The objective is to have an easily maintainable and yet simple and powerful documentation. For all these reasons we chose Sphinx. Sphinx has many benefits :

  • A simple syntax (rST)
  • Provides a simple navigation
  • Manages source code blocks
  • Manages source code doc comments
  • Manages images
  • Manages mathematics
  • Manages LaTeX compilation

You will find an introduction to rST syntax here : http://sphinx-doc.org/rest.html

5.1. Sphinx Installation

You can find all the details here : http://sphinx-doc.org/install.html. The simplest way is to use Python package manager (pip) :

$ sudo pip install sphinx

Attention

If you use some Ubuntu derived distribution, you might need to use pip3 instead of pip.

5.2. Initialize the documentation

Sources of the documentation will reside in the docs folder. Use the sphinx-quickstart command to start the documentation :

$ mkdir docs
$ cd docs/
$ sphinx-quickstart

The default configuration is almost OK but we need to change some answers :

> Separate source and build directories (y/n) [n]: y
> autodoc: automatically insert docstrings from modules (y/n) [n]: y
> mathjax: include math, rendered in the browser by MathJax (y/n) [n]: y

At the end of the script, Sphinx configuration has been initialized. It has setup 2 folders : build and source. It also created a Makefile allowing to easily build the doc with commands such as :

$ make html

5.3. Configuration of Sphinx documentation

The sphinx-quickstart script generated files allowing us to configure Sphinx. Here are some additional information to setup your documentation.

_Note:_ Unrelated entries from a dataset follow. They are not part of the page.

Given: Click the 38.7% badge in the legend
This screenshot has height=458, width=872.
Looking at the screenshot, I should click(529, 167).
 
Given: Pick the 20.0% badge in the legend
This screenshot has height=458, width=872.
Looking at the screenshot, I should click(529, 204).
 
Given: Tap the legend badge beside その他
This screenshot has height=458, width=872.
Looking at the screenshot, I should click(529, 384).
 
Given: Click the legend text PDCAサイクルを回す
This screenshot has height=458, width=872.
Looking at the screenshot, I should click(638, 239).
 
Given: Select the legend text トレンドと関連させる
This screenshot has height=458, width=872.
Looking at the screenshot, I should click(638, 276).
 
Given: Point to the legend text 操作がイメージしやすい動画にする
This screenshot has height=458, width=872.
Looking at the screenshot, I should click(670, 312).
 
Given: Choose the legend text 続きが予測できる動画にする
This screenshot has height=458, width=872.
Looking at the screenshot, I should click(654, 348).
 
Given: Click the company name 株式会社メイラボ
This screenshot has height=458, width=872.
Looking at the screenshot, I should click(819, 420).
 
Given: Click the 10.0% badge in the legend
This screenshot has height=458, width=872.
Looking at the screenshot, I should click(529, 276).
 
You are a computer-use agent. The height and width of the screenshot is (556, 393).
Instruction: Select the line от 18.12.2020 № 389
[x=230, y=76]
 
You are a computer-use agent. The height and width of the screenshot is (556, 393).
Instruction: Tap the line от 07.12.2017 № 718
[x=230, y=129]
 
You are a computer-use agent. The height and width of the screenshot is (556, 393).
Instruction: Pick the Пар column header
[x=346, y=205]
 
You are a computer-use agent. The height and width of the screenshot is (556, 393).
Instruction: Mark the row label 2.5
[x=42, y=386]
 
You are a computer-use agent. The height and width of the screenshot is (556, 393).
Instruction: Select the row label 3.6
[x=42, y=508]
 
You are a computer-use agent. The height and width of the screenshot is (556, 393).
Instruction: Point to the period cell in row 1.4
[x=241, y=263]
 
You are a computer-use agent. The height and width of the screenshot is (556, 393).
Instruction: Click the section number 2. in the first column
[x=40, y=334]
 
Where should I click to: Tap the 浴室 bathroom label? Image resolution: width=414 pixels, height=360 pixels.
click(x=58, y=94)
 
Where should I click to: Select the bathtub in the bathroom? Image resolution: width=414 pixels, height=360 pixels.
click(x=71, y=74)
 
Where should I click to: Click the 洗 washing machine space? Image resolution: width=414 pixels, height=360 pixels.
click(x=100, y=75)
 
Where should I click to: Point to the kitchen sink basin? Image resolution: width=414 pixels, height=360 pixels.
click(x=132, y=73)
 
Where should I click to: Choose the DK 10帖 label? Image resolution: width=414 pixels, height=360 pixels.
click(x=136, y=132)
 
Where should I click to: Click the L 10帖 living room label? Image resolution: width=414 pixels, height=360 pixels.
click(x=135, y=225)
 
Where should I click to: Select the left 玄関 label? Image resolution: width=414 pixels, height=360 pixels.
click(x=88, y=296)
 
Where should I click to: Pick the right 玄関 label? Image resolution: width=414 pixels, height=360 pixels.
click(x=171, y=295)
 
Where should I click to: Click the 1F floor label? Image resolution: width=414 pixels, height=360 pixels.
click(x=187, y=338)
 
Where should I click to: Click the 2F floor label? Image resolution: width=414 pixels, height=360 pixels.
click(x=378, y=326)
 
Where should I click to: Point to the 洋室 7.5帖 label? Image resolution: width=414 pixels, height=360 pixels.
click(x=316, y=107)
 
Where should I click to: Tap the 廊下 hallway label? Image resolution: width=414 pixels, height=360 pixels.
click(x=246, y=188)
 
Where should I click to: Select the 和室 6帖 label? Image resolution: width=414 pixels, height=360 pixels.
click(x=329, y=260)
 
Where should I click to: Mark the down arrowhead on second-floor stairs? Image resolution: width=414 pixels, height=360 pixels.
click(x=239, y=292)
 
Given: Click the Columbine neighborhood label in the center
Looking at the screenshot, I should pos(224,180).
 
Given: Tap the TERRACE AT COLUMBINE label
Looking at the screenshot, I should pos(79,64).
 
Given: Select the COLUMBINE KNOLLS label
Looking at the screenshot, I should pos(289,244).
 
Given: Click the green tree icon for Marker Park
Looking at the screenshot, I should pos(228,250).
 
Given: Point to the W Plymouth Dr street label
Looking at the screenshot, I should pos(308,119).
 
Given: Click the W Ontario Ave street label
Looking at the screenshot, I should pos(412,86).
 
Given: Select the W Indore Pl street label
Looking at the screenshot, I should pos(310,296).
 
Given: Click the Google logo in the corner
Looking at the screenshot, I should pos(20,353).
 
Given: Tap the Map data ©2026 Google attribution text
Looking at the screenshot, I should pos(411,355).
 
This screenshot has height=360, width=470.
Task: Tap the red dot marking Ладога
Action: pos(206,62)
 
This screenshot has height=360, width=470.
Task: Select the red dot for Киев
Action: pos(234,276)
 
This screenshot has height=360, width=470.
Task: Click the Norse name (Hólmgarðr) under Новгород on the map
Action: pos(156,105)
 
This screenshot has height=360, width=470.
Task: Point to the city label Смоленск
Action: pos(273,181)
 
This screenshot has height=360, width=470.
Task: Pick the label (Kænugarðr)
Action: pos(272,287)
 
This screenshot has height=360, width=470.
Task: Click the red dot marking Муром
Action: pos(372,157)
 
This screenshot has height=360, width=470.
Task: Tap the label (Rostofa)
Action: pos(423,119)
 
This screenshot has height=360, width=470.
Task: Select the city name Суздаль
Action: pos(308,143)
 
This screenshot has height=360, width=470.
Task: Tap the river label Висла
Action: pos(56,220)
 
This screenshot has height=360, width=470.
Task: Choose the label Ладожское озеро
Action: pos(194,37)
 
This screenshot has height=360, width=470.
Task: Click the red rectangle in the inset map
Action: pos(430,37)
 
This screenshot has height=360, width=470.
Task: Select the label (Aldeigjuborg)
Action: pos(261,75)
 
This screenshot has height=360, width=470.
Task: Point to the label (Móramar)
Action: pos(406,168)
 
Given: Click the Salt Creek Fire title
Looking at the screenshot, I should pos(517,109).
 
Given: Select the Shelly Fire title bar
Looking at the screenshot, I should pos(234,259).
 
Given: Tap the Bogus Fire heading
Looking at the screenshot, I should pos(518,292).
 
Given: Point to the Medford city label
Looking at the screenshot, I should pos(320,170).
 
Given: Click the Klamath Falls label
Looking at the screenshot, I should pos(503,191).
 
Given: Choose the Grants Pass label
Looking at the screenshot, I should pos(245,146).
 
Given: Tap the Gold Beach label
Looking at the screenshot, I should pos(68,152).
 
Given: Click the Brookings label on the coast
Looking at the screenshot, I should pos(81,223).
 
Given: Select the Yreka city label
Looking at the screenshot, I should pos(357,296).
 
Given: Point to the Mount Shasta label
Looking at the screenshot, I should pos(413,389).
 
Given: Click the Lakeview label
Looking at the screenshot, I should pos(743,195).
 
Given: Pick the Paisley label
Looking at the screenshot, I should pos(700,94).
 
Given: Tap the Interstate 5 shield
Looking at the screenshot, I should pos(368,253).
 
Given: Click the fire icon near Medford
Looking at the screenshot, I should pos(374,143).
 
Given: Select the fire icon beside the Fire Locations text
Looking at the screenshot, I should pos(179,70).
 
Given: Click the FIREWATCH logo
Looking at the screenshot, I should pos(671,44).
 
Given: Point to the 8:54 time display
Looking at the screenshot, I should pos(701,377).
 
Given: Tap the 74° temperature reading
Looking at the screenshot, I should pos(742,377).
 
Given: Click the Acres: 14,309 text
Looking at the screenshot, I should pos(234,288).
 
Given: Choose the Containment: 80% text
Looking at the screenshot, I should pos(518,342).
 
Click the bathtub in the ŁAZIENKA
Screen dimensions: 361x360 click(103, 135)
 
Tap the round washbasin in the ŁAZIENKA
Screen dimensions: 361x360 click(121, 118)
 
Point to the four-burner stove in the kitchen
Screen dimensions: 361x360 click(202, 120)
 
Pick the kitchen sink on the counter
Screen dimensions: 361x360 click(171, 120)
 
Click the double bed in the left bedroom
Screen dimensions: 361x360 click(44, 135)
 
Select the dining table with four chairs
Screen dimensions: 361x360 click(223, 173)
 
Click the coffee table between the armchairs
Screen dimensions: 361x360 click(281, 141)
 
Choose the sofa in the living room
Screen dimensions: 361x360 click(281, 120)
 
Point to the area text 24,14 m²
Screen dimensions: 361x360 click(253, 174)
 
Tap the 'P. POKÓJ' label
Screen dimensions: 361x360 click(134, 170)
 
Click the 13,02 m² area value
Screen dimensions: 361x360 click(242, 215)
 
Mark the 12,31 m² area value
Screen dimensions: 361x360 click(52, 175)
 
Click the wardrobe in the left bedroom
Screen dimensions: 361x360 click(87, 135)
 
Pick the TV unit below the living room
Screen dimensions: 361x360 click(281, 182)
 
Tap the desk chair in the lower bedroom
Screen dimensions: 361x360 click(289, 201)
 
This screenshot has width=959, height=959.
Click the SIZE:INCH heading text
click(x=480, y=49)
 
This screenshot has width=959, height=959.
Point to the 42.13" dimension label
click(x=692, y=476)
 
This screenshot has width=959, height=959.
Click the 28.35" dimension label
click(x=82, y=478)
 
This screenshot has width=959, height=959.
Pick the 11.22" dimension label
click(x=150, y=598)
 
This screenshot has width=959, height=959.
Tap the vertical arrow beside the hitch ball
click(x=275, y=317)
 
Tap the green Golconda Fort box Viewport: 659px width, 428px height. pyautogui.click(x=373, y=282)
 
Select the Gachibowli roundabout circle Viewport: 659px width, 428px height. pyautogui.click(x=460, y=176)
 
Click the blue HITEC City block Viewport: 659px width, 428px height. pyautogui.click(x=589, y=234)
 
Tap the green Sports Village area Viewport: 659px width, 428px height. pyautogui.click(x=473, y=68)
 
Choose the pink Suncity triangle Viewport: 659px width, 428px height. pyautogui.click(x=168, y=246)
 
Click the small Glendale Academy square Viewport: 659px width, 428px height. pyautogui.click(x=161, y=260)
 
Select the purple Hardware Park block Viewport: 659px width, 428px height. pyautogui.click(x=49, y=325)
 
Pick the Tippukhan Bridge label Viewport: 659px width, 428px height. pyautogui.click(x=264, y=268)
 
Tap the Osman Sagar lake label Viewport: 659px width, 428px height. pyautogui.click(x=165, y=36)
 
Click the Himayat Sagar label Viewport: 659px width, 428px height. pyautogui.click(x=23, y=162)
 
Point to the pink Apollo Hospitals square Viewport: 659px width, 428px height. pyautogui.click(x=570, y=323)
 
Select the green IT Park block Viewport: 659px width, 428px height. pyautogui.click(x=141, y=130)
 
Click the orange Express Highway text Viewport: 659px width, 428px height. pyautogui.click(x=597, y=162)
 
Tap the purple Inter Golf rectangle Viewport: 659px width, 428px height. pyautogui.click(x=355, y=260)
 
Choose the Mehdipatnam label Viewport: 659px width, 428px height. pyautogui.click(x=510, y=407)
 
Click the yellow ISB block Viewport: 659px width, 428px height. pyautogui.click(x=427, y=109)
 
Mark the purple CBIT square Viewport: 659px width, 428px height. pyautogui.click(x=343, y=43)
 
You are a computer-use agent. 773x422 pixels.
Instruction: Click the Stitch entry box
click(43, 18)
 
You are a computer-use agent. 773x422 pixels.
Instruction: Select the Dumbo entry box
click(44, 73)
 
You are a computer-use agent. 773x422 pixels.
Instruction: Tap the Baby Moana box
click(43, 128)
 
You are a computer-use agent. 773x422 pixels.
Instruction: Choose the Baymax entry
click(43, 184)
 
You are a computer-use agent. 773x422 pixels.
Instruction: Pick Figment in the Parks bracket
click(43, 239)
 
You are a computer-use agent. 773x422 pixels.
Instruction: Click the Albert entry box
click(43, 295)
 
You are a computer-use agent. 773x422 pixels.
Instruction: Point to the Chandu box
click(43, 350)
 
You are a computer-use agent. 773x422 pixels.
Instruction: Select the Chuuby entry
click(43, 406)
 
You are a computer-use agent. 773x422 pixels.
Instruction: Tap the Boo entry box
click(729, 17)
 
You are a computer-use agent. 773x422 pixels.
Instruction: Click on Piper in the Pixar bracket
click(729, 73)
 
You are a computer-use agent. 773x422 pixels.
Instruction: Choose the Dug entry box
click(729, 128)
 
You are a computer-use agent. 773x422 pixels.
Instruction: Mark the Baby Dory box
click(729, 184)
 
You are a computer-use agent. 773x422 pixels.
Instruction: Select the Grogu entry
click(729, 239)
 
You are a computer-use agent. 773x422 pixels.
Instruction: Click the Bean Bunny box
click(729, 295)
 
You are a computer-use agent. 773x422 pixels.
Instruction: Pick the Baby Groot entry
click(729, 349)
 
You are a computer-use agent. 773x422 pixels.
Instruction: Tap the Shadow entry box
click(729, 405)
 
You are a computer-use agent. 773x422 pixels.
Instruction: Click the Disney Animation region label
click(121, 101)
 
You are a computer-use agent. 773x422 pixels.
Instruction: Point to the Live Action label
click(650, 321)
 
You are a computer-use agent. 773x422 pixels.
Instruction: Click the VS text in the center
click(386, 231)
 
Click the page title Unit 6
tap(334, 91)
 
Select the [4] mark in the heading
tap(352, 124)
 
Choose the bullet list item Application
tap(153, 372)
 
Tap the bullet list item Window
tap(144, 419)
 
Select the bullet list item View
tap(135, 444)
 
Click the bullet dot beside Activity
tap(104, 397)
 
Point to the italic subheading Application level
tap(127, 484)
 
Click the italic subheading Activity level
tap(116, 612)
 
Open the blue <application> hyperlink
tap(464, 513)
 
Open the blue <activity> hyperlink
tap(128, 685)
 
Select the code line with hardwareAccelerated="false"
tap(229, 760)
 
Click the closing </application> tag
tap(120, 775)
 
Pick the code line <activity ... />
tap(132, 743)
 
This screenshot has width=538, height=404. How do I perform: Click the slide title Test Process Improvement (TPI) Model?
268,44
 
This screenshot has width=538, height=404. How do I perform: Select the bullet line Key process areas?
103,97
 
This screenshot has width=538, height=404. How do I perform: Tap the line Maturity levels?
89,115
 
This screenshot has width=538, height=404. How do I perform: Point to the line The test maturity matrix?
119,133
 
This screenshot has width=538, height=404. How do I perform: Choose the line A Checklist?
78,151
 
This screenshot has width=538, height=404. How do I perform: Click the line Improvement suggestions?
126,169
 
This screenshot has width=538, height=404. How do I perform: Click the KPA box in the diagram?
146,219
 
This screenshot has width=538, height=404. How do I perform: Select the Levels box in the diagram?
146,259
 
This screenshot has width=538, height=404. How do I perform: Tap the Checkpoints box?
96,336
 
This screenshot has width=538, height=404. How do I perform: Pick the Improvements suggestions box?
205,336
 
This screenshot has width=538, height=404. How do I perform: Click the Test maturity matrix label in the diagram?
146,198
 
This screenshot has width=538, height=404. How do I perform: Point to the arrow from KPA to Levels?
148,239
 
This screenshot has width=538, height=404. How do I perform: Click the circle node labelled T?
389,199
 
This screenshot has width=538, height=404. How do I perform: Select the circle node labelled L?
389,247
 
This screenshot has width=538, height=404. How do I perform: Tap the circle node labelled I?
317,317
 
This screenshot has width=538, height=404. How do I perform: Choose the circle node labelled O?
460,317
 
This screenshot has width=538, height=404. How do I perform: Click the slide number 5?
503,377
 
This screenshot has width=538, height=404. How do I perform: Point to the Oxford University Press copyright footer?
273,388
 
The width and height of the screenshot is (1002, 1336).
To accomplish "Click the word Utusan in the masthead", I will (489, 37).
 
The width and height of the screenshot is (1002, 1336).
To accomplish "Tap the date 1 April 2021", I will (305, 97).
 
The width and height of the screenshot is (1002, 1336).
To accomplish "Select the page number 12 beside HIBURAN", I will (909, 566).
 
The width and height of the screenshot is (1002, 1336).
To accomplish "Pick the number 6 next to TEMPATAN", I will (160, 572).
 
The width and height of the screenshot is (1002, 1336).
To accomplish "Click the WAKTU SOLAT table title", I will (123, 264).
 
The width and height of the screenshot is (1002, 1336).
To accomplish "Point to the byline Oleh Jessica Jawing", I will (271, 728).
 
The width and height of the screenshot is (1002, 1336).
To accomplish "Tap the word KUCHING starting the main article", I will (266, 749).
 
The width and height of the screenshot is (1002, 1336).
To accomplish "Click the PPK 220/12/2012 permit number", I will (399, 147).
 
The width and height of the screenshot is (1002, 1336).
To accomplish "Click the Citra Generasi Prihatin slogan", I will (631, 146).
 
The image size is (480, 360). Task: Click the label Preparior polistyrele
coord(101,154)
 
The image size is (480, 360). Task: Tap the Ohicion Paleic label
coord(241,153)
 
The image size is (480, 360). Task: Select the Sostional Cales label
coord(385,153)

5.3.1. Host your documentation on Github

If you have a Github repository you can host your documentation on the Github pages of your repository. See https://help.github.com/articles/what-are-github-pages/ for more explanations on it.

To activate the Github pages of your repository you only have to create a new branch called gh-pages and to push it on origin.

$ git checkout --orphan gh-pages
$ git rm -rf .
$ echo "My page" > index.html
$ git add index.html
$ git commit -am "Premier commit sur les pages Github"
$ git push origin gh-pages -u

5.3.2. Configure HTML build

In practice we need to build into the gh-pages branch. But it is not immediately possible since we are not gh-pages branch when compiling.

The easiest solution according to me is to have 2 folders. One with the standard repository, and the other one with only the gh-pages branch (so it is lightweight) of the same repository. Then you only have to configure your Sphinx build so that it builds into the folder containing the repository on the gh-pages branch.

Example for creating the second folder :

$ pwd
/home/......../MATRIX
$ cd ../
$ mkdir MATRIX_gh-pages
$ cd MATRIX_gh-pages/
$ git clone -b gh-pages --single-branch git@github.com:mpizenberg/MATRIX.git .

Now we just need to modify the make file MATRIX/docs/Makefile :

BUILDDIR = ../../MATRIX_gh-pages

html:
   $(SPHINXBUILD) -b html $(ALLSPHINXOPTS) $(BUILDDIR)

5.3.3. Use the theme rTD (readTheDocs)

You only need to install the theme with pip.

$ sudo pip install sphinx_rtd_theme

Then in the file conf.py :

import sphinx_rtd_theme
html_theme = "sphinx_rtd_theme"
html_theme_path = [sphinx_rtd_theme.get_html_theme_path()]

Once it is installed, there is one last manipulation. You have to add an empty file entitled .nojekyll in the gh-pages branch. Otherwise Github will ignore folders starting with _. It would be a problem since the folder _static contains CSS styles and images needed for the theme.